• Assigned task: Lines below containing the word "computer" should be copied out.

Dataset entries:

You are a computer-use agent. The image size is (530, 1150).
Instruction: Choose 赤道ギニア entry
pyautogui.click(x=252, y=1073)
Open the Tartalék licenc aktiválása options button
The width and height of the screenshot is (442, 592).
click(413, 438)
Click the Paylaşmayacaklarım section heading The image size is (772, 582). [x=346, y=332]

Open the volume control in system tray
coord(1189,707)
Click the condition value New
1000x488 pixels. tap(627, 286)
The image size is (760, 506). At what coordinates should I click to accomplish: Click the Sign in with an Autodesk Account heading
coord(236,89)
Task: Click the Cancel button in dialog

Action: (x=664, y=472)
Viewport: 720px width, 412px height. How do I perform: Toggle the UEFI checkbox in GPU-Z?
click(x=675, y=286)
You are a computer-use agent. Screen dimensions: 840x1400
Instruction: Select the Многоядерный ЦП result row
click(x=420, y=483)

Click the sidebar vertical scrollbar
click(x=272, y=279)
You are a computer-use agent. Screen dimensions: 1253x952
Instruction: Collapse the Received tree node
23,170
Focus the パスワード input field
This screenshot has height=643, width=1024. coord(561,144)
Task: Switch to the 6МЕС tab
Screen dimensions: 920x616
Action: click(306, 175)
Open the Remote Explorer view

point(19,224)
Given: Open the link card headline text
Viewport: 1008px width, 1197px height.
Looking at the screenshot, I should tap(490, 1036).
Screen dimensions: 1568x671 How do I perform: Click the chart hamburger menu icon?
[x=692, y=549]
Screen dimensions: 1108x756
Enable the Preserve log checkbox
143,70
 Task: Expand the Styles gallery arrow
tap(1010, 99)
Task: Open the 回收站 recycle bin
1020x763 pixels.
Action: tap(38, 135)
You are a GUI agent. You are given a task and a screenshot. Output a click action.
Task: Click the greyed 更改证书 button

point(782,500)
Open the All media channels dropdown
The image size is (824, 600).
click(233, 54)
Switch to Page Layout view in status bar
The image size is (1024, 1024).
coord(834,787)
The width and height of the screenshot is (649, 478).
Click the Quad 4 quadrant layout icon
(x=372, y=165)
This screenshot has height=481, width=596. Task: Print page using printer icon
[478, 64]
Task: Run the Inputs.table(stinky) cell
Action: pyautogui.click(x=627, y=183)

• Task output:
You are a computer-use agent. The image size is (530, 1150).
You are a computer-use agent. Screen dimensions: 840x1400
You are a computer-use agent. Screen dimensions: 1253x952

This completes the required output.